大宮 やりましょう! 僕もキーワードは「しっかり話す」だと思います。個人的に、コクリ!キャンプで一番印象に残っているのは、最初に輪をつくった皆さんと深く対話できたこと。もっともっと話したい、という時間でした。

山田 確かに、最初のチームの組み合わせは絶妙でした。あの場にいた皆が、三田さんが考えた組み合わせの意図を感じ取っていたんじゃないですか。

ずく 僕も、最初にチームになった人たちとは運命的なものを感じました。

山田 それで三田さん、パクリ!キャンプとは別に、全国版の“第2回コクリ!キャンプin信州”もぜひお願いしたいです。

――パクリ!キャンプとはまったく別に?

山田 そうです。

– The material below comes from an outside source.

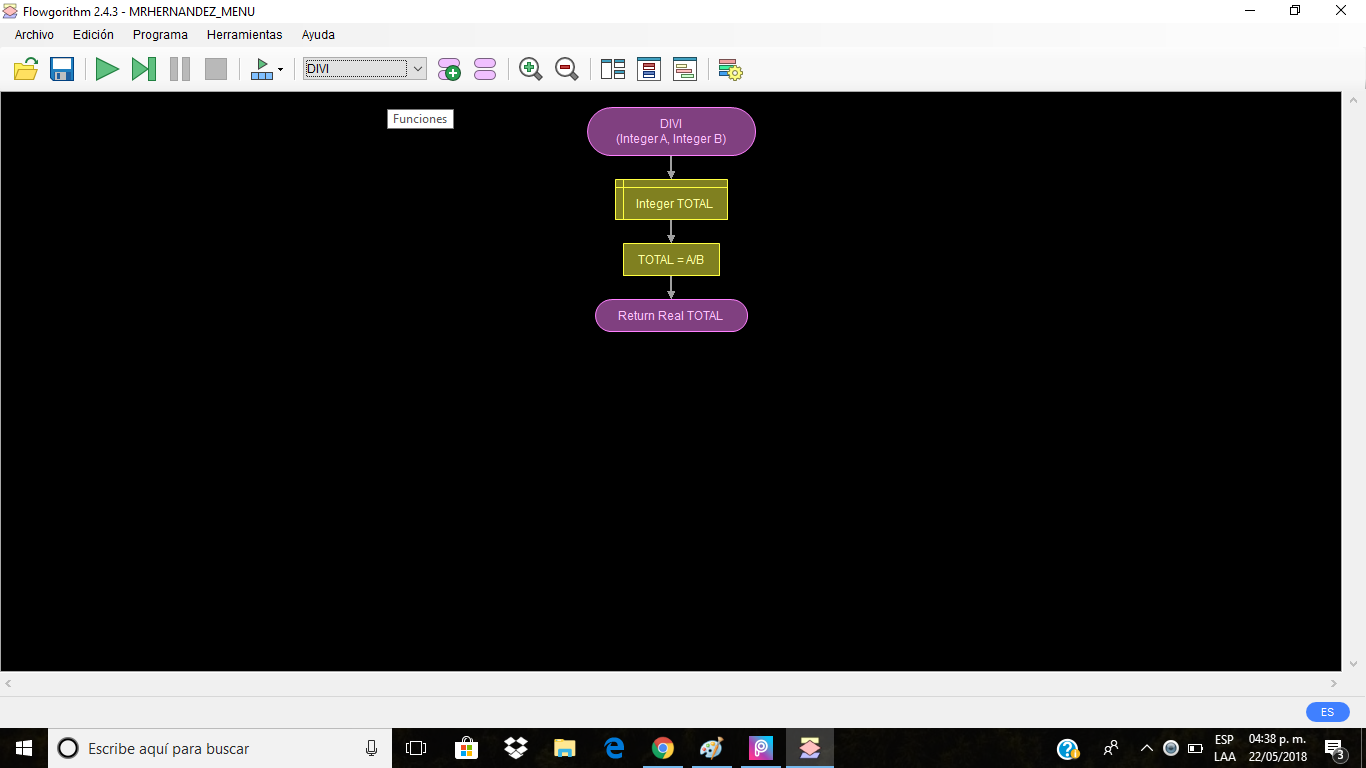This screenshot has width=1366, height=768.
Task: Open Flowgorithm from the taskbar
Action: tap(809, 747)
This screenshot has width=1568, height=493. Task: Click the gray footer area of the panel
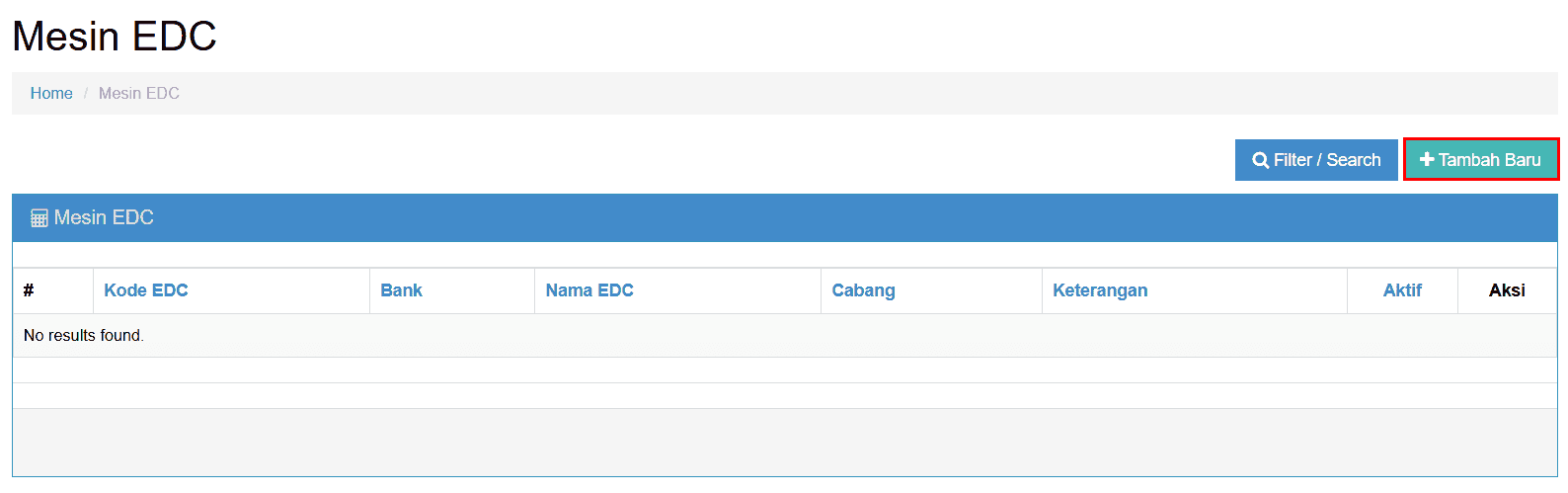coord(785,443)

第2回コクリ!キャンプを、ぜひ同規模、同様の人を集めて信州で開催してください。私たちは私たちで、長野県のメンバーを中心にパクリ!キャンプを開きます。もちろん、こちらにも三田さんに協力してもらいたいですけど。

ずく せっかく長野でやるなら、コクリ!キャンプin信州も、パクリ!キャンプも、一泊二日で本当に深く話したいですね。そこからいろんなことが生まれてきそうです。

大宮 個人的には、2つのキャンプを利用して、地域づくりにあまり興味をもっていない人も巻き込んでいきたいです。今は、地域を変える活動に取り組んでいる人とそうでない人の差が大きすぎます。もっといろいろと取り組む人が増えた方が、楽しいし、地域も早く力強く変わっていくでしょうから。

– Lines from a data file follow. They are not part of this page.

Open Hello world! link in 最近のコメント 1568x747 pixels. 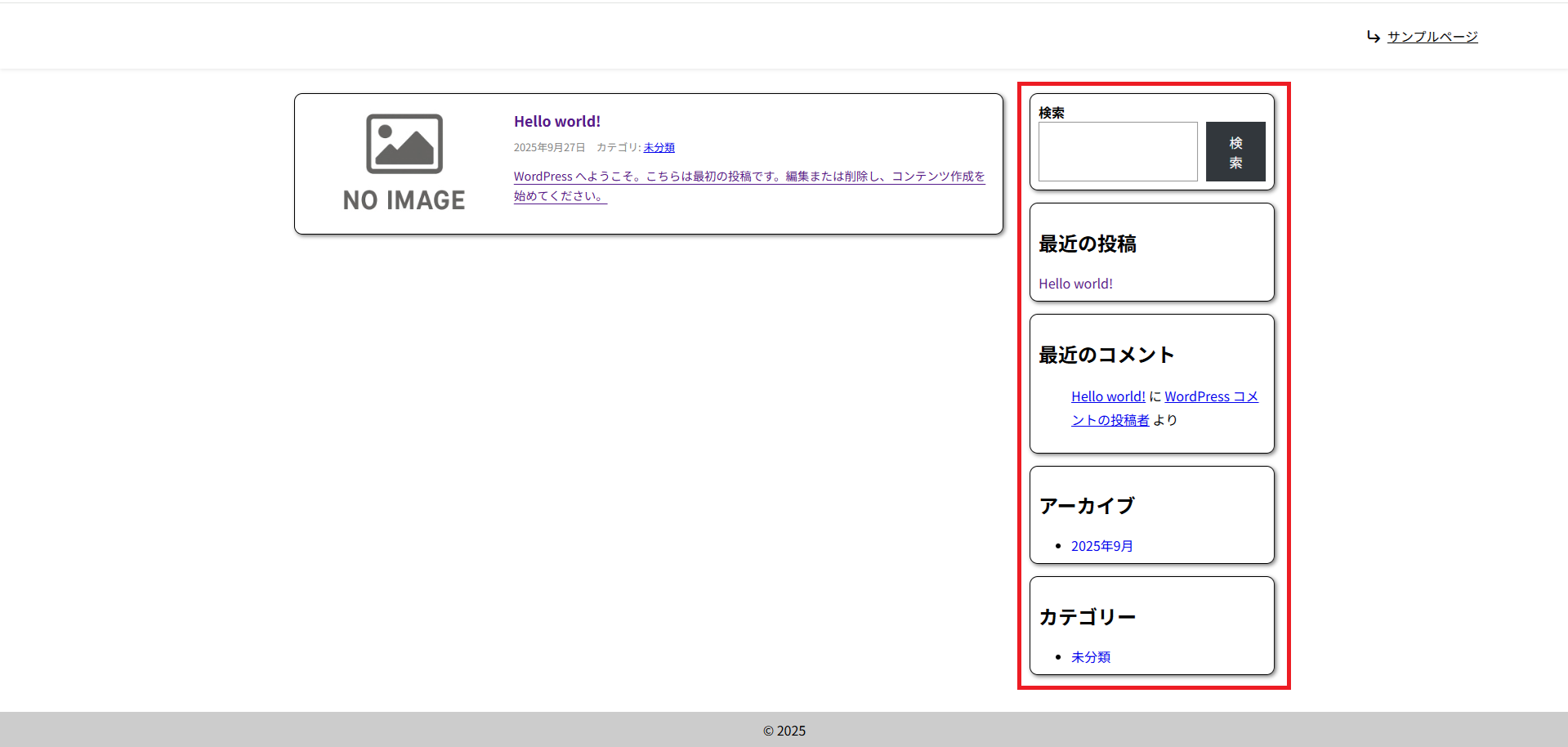click(x=1108, y=396)
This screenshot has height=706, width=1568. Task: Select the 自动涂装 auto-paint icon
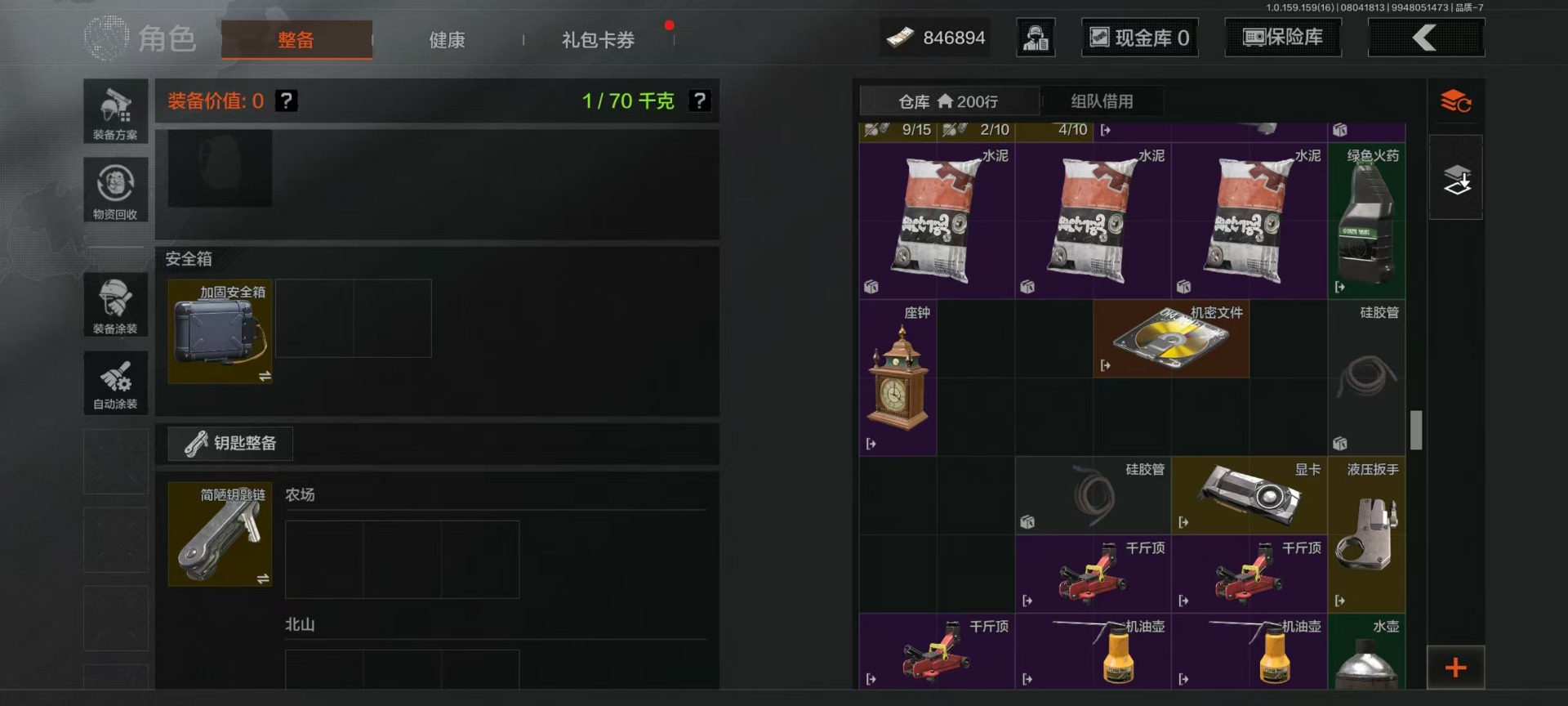click(115, 382)
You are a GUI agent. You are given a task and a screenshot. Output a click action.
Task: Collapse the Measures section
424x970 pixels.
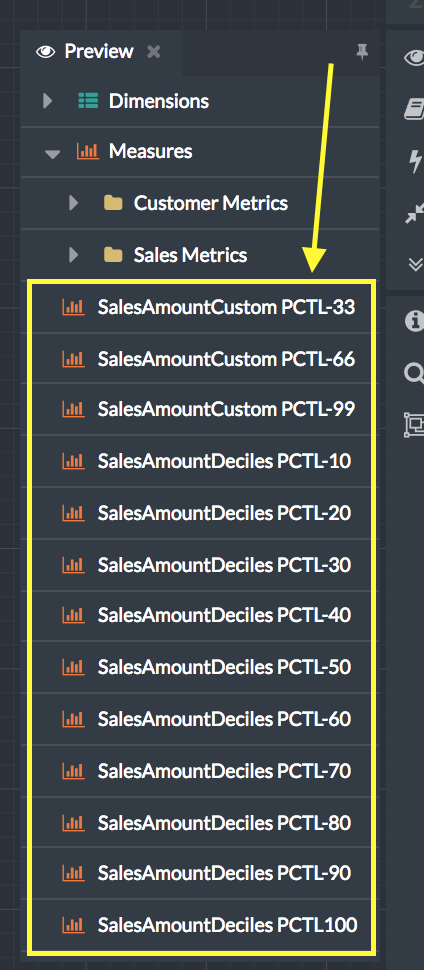[x=52, y=153]
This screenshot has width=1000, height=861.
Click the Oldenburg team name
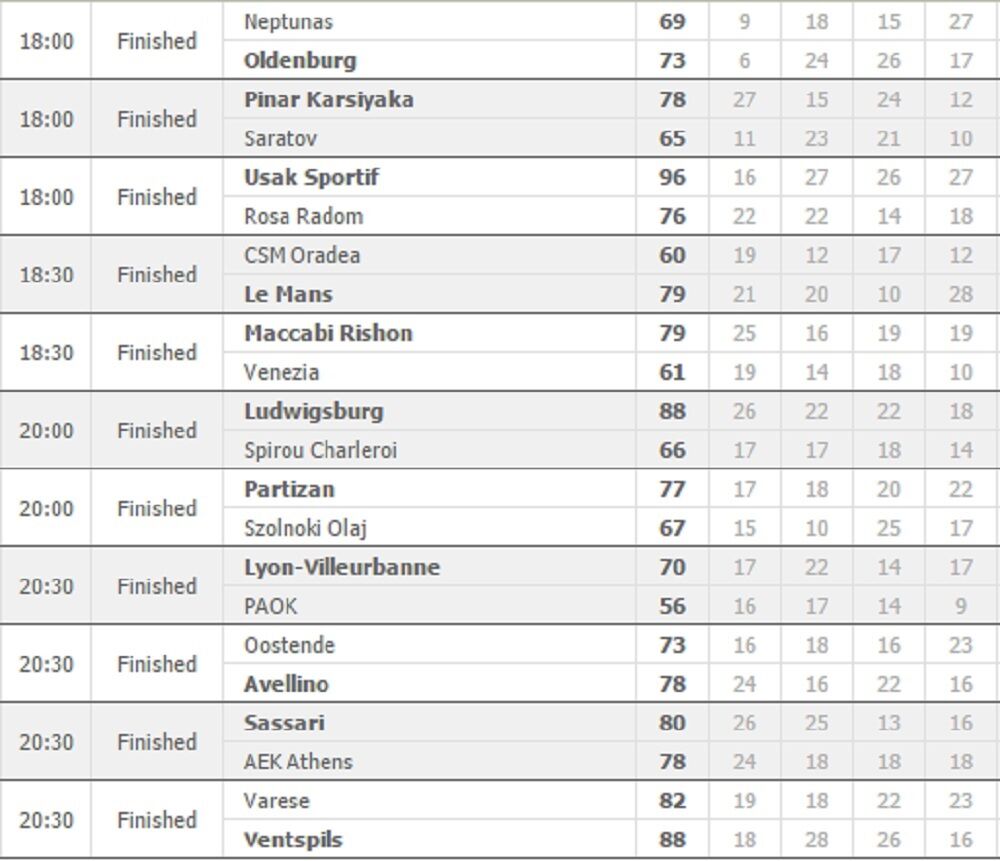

山田 三田さん、パクリ!キャンプのことなど、定期的に相談に乗ってください。そういえば、コクリ!キャンプで小布施町長(市村良三さん)とお話しして、「今度一度、町長宅に伺います」とお伝えしていたのを思い出しました。皆さん、この話の続きは、ぜひ小布施町長の家でやりましょう。

大宮 分かりました。早速スケジュールを決めましょうか。

ずく ぜひそうしたいです!!!

――了解です。じゃあ、次は小布施で会いましょう。

※追伸:4月中旬、実際にこのメンバーで小布施町長宅に集まって、話の続きをしました。パクリ!キャンプも着々と実現に向かっています。